Check if jogging is right for you
Although all people can benefit form jogging, not everybody would feel good about it especially those who have been suffering from a bad back, sore knees, or other chronic injuries that would worsen with the pounding and sudden pressure on your leg caused by jogging. If that is the case, find an activity that would be less stressful and straining for you.
Consult with your physician first
Before starting your jogging program, talk to your physician especially if you have an underlying medical condition. He may suggest a stress test so that your physical condition is evaluated and can offer helpful advice on how to cope with your condition as you jog.
Warm up before jogging
Stretching your leg muscles before jogging can greatly decrease your risk of injury such as muscle pulls, strains, and sprains. Extend your one leg forward and place your heels either a few inches in front of you or on an elevated platform like a chair.
Then, bend a little forward until you can feel the stretch on your back thigh and calf muscles. Do this for about a minute before switching to the other leg. You can also march in place for a minute, slowly hastening your speed until you are jogging in place.
Stretching and loosening your muscles increases blood flow while decreasing their tension as well as improving your range of motion and performance.
Observe how your body feels
Pain is a common occurrence after a round of jogging, which can be treated with stretching and strengthening your affected muscles.

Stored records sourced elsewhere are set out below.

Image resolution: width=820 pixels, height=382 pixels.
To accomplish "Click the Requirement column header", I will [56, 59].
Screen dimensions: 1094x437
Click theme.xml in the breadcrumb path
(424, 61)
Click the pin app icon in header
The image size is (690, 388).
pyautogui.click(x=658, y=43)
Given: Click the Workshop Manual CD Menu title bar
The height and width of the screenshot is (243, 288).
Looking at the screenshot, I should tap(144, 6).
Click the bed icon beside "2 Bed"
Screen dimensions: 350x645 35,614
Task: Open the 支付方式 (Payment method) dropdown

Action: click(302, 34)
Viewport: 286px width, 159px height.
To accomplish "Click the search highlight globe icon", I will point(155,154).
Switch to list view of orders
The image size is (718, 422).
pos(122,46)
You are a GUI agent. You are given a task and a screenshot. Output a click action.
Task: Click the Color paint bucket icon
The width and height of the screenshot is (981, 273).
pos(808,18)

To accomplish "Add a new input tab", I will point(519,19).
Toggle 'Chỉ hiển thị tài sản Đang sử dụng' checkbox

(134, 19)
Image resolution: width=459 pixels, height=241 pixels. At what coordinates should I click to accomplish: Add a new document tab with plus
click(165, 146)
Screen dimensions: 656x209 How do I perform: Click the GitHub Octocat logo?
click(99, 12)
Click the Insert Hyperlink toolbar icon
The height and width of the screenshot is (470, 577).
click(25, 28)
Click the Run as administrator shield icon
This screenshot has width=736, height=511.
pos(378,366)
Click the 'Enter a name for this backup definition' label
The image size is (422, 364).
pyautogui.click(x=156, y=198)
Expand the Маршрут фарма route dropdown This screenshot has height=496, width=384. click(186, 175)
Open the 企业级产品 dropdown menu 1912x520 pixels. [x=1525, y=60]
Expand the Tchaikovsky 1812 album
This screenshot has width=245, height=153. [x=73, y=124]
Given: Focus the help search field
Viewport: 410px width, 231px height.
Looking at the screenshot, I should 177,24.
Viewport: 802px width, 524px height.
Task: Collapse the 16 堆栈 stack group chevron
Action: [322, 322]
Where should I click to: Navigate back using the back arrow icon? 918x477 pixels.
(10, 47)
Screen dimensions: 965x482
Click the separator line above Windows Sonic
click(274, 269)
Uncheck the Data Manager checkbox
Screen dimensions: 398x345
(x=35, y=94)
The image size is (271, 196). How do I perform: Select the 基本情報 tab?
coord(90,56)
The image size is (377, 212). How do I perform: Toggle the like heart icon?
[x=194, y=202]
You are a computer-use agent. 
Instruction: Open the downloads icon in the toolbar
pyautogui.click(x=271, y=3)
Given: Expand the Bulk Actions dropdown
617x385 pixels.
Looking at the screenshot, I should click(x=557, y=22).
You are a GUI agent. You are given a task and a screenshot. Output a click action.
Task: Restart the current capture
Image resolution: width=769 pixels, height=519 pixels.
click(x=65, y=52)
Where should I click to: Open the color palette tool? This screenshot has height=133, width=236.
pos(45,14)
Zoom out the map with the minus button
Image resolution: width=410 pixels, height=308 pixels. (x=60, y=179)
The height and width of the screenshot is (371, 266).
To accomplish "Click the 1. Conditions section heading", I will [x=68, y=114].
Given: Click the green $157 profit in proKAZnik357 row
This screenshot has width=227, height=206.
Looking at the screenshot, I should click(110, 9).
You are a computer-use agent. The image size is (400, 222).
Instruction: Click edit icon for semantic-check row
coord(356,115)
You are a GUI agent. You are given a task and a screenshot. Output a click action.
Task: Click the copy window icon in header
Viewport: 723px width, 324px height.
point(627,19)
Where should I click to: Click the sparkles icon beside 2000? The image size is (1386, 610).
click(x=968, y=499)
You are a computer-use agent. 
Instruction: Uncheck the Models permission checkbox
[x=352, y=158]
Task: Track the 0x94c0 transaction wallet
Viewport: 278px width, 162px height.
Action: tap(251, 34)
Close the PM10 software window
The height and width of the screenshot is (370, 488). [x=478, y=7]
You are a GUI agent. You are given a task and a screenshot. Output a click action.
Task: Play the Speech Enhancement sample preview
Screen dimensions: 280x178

However, sharp pain lasting longer than 30 minutes after your jog can be harmful.
This puts you on alert in any signs of muscle pull or a more serious injury such as broken ankle. You can also reduce your jogging speed and mileage on your next session. For more serious cases, such as painful joints and ankles, consult with your doctor.
Treat your injuries properly
Treat hamstring pains and other injuries with the RICE method. R stands for Rest, I is for Ice (placing ice bag over the injured area), C means Compression (binding your affected muscles with tension bands), and E for Elevation (raising your injured leg several inches above the ground). Stretch your treated muscles once recovered to prevent further injury.
Choose the right shoes
Well-fitted jogging shoes should have your heel snug and would not excessively slide up or down. There should also be about half-an-inch between the end of your longest toe and the tip of the toe box. You should also consider the shoes’ support, comfort, durability, and control. Check the soles from time to time for signs of wear and tear.
Do not end your jog suddenly. This would only increase your chances of having cramps later on. Cool down by slowing your pace into a walking state. Aside from lowering the level of lactic acid in your body, which primarily causes cramps, cooling down also allows your heart to return to its resting state.
Make jogging a habit
Jogging more often, preferably three times a week at 30 minutes per session, maximizes your aerobic and conditioning benefits. Jogging only once a week, no matter how strenuous it may be, actually puts you at risk of injury.